Duterte says martial law must be extended to ensure ‘public safety’

By: Euan Black - Posted on: July 19, 2017 | Current Affairs

The Philippines leader has requested an extension to martial law on the island of Mindanao as the conflict with Islamic State-linked rebels nears its end

Philippine President Rodrigo Duterte gestures during the turnover ceremony of pistols at the Malacanang Palace in Manila, Philippines, 18 July 2017. Duterte handed over 3,000 units of caliber .45 pistols to the military, stressing the need for soldiers to be equipped with more than service firearms during drugs operations. Photo: EPA/Mark R. Cristino

Philippines President Rodrigo Duterte has appealed to Congress to extend martial law on the Muslim-majority island of Mindanao beyond the constitutional limit of 60 days, a move his critics say typifies his “authoritarian tendencies”.

Duterte’s request comes a week after he announced that the military was days away from defeating the Islamic State (IS)-affiliated Maute group in Marawi City, where fighting first broke out on 23 May after a failed military raid to capture a IS-linked terrorist leader Isnilon Hapilon.

In a letter to the leaders of the Senate and the House of Representative, Duterte argued that “public safety requires it”, an assessment he claimed was supported by heads of the armed forces and national police, along with his defence secretary and martial law administrator, Delfin Lorenzana.

As of Monday, 97 government troops, 45 civilians and at least 405 militants had been killed during 56 days of fighting, according to the Philippine military, which also estimated that as few as 60 rebels were left in Marawi, with Hapilon still believed to be leading the group.

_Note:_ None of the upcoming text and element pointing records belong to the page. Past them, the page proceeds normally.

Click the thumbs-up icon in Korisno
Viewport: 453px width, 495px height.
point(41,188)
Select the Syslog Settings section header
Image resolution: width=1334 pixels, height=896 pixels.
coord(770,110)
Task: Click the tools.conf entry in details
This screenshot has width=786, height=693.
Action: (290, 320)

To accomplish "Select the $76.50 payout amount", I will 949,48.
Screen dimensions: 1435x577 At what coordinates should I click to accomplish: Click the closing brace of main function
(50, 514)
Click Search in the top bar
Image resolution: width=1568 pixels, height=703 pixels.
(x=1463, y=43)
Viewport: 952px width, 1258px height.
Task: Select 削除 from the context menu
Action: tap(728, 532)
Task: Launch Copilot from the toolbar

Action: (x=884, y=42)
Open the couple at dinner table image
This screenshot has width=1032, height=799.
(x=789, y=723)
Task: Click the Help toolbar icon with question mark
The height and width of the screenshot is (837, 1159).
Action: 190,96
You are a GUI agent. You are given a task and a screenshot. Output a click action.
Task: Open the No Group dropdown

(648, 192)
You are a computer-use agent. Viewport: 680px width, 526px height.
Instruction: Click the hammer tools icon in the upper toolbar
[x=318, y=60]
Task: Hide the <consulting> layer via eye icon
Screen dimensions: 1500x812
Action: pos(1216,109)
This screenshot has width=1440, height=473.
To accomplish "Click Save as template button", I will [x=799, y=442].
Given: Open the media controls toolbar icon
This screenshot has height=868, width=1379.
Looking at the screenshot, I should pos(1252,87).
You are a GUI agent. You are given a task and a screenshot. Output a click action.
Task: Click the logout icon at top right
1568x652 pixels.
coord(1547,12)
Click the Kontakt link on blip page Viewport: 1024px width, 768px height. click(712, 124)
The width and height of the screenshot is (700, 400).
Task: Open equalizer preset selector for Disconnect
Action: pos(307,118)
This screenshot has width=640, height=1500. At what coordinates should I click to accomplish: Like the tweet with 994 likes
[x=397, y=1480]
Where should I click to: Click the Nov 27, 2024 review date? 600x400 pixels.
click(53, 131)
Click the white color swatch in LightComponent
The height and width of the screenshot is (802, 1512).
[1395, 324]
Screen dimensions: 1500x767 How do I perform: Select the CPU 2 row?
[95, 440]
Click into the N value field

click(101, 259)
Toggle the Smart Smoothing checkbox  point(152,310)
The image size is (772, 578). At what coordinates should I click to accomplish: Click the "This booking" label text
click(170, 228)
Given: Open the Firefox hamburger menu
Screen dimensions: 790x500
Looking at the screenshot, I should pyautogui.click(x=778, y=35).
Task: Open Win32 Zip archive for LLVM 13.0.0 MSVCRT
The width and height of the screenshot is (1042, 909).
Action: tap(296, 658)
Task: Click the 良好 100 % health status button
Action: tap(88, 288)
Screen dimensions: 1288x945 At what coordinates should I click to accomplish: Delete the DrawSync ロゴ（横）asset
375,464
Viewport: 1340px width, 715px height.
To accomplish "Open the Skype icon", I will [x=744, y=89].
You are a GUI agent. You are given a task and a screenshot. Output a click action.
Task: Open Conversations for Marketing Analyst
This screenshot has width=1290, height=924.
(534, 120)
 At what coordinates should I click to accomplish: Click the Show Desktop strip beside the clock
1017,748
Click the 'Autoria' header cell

The country’s former dictator, Ferdinand Marcos, imposed martial law across the whole of the Philippines from 1972 until 1981, during which time military forces killed at least 3,240 people, tortured 34,000, and imprisoned 70,000, according to Amnesty International.

Yet the bloodshed under Marcos does not appear to have coloured the country’s appraisal of Duterte’s martial law in Mindanao.  

According to a Social Weather Stations survey in June, Duterte’s declaration was supported by 57% of the population, a surprisingly high figure that many attribute to the effective propaganda campaign waged by the Marcos regime to portray the period of martial as a gilded age for the Philippines.

“People are saying that the Filipino people were more disciplined [under Marcos], so we want martial law,” Joselito Lolinco, a retired teacher from Marcos’ hometown province of Ilocos Norte, told Newsweek earlier this week, a response that typified the province’s widespread acceptance of martial law and reverence for Marcos.

However, Duterte’s initial decision and latest request have been met with criticism from senators and human rights groups.

With only 60 members of the Maute group remaining in Marawi, martial law was no longer necessary in Marawi, in the eyes of senator Antonio Trillanes, who told the New York Times the request reflected Duterte’s “authoritarian tendencies”.

“The people of Mindanao would be inconvenienced by martial law just to neutralize the 60 Mautes who are cornered in Marawi?” he said. “That’s a whimsical misuse of power.”